[Records from a data source]

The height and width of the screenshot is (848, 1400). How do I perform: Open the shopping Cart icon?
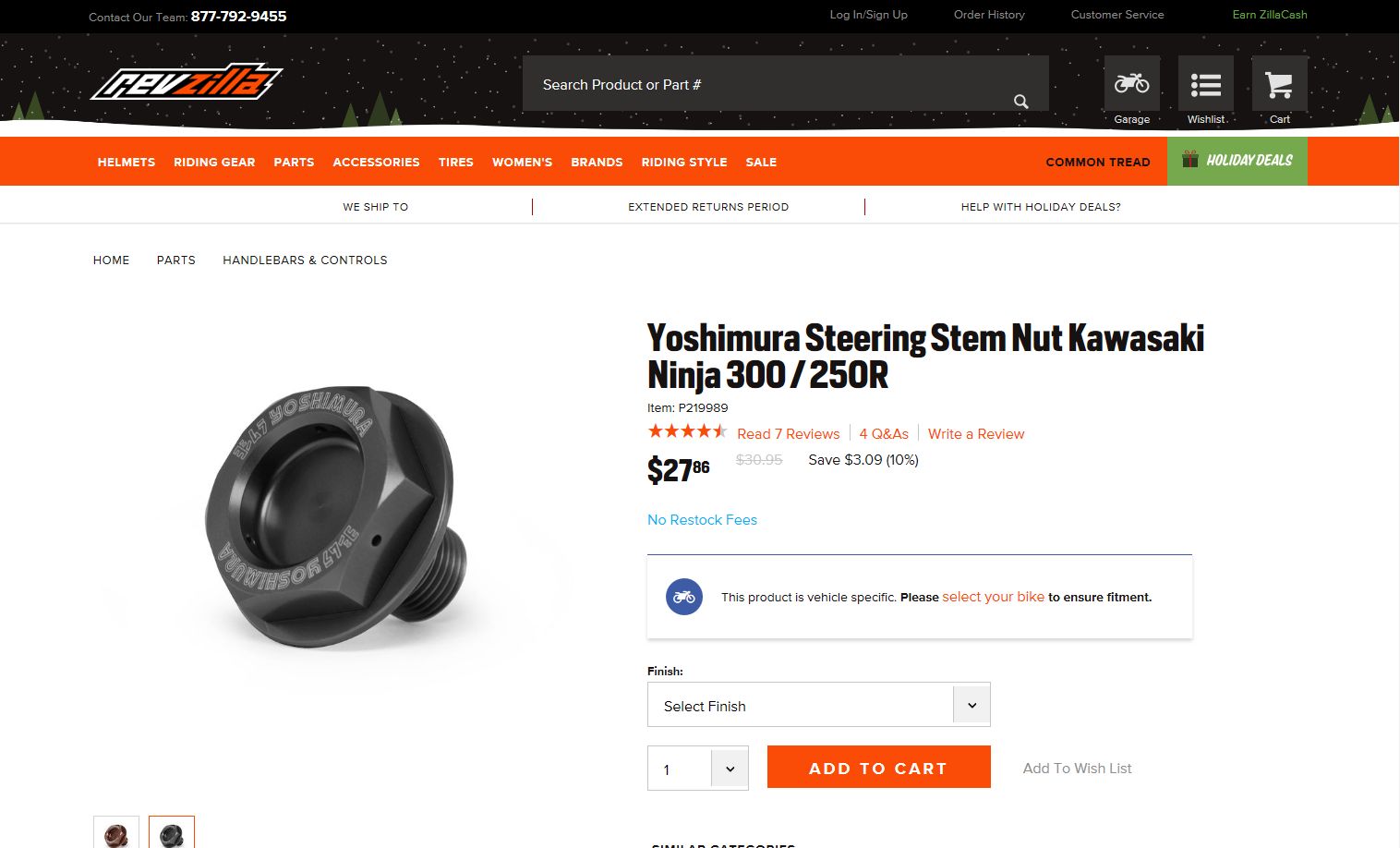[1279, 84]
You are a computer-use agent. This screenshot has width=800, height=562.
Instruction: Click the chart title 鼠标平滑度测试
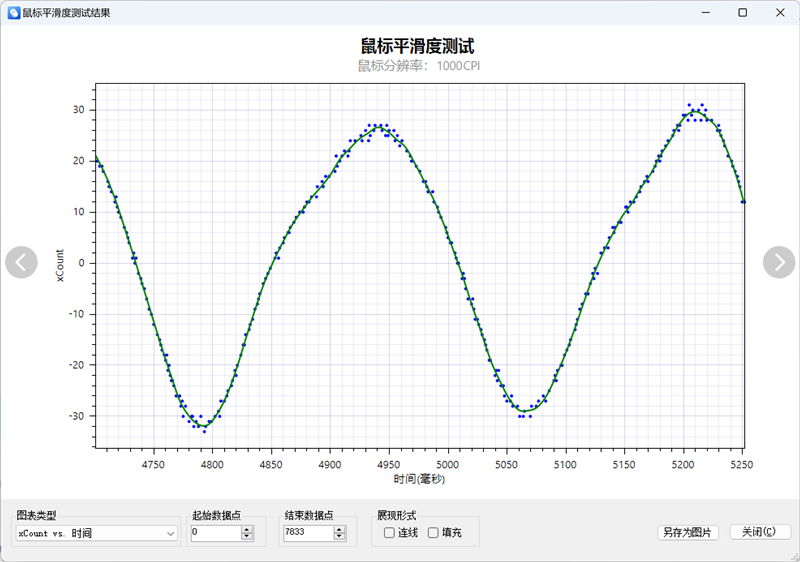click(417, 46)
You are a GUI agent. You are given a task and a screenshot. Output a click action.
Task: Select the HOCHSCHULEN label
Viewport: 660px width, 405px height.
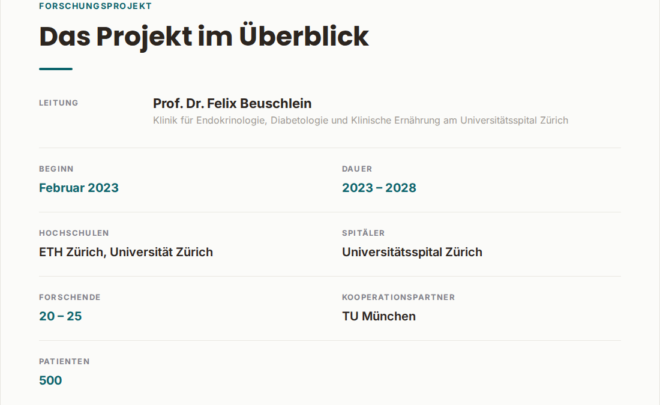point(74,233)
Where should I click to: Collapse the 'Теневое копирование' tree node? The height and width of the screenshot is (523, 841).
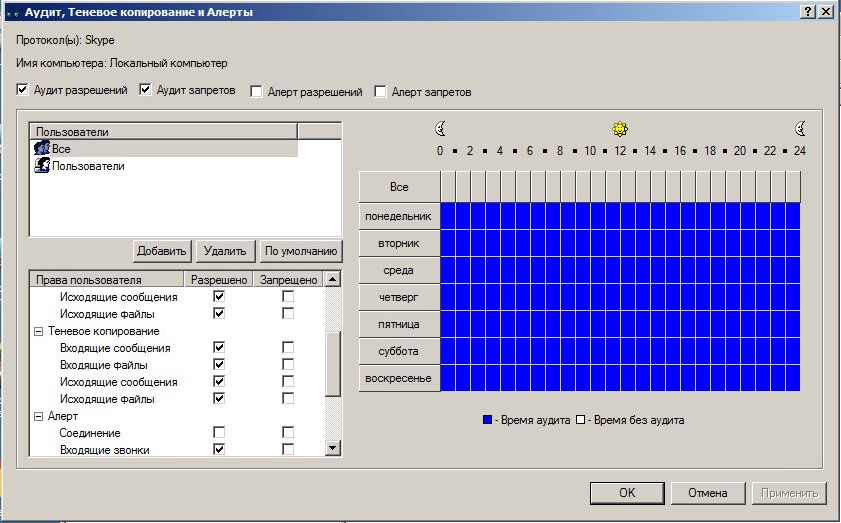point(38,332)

==

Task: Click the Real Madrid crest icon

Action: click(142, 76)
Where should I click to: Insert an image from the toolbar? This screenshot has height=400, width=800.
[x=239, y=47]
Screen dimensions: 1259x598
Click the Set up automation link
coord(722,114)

---

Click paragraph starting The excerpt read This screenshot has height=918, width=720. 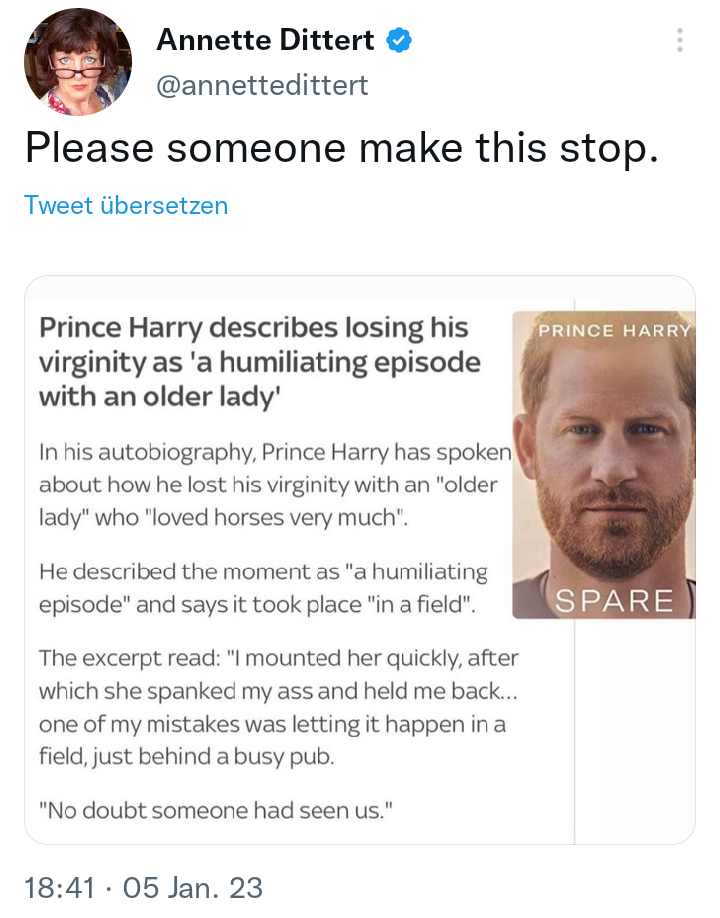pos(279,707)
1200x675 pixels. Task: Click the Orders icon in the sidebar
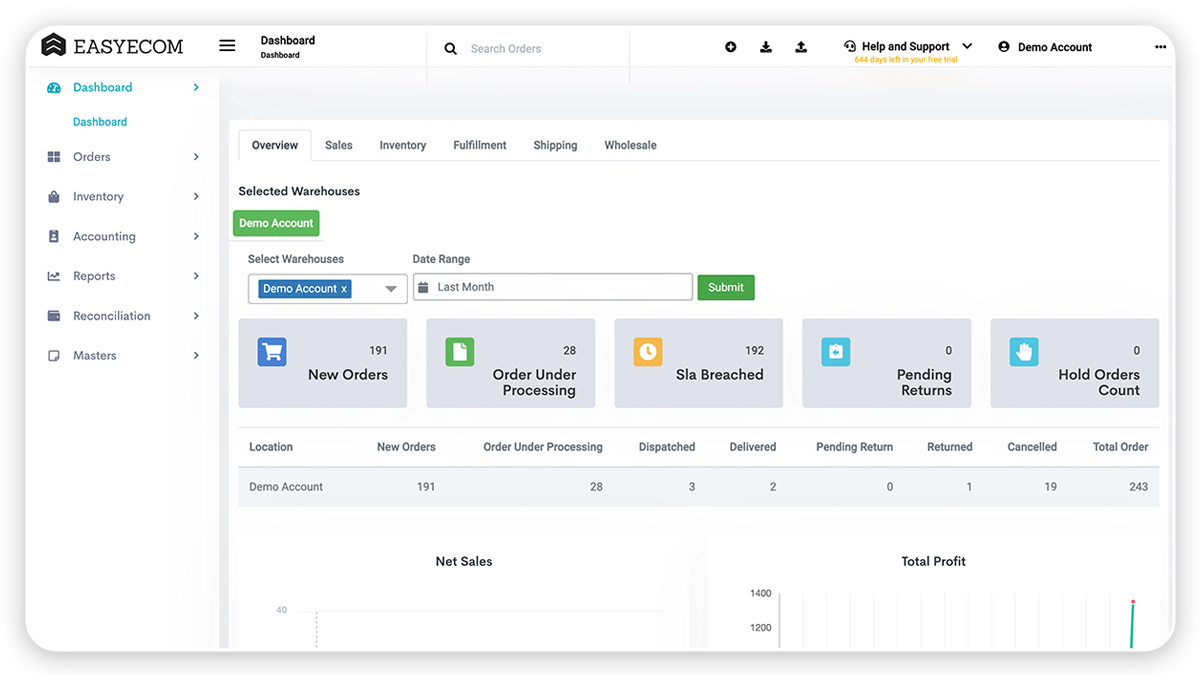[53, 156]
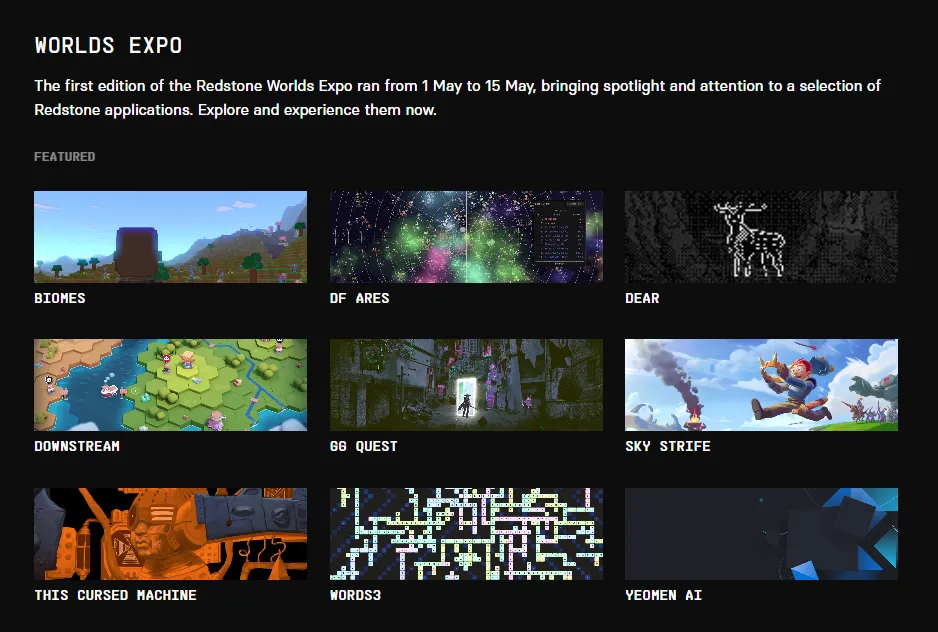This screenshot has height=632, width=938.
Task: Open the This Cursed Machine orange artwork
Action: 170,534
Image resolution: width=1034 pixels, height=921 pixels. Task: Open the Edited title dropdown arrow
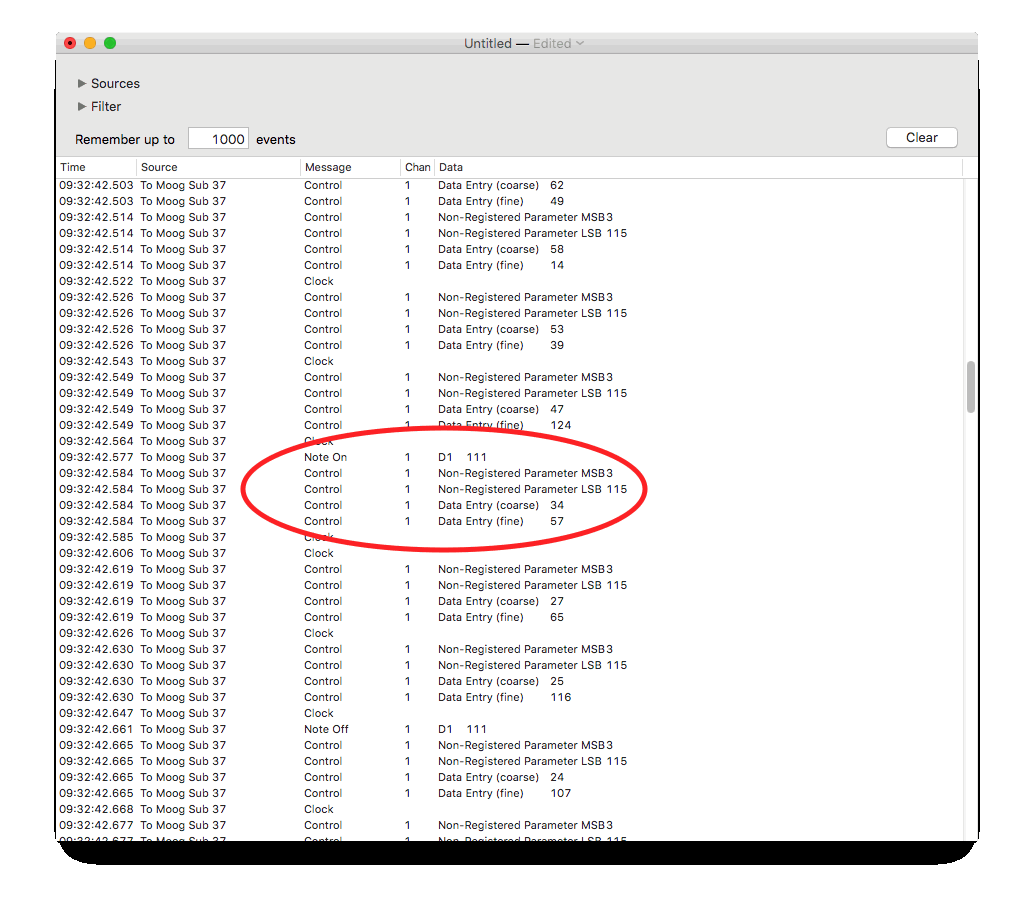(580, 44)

### About this task
Return every line of the data above in which "agent" appears.

### Task solution
You are a computer-use agent. This screenshot has width=800, height=562.
You are a GUI agent. You are given a task and a screenshot. Output a click action.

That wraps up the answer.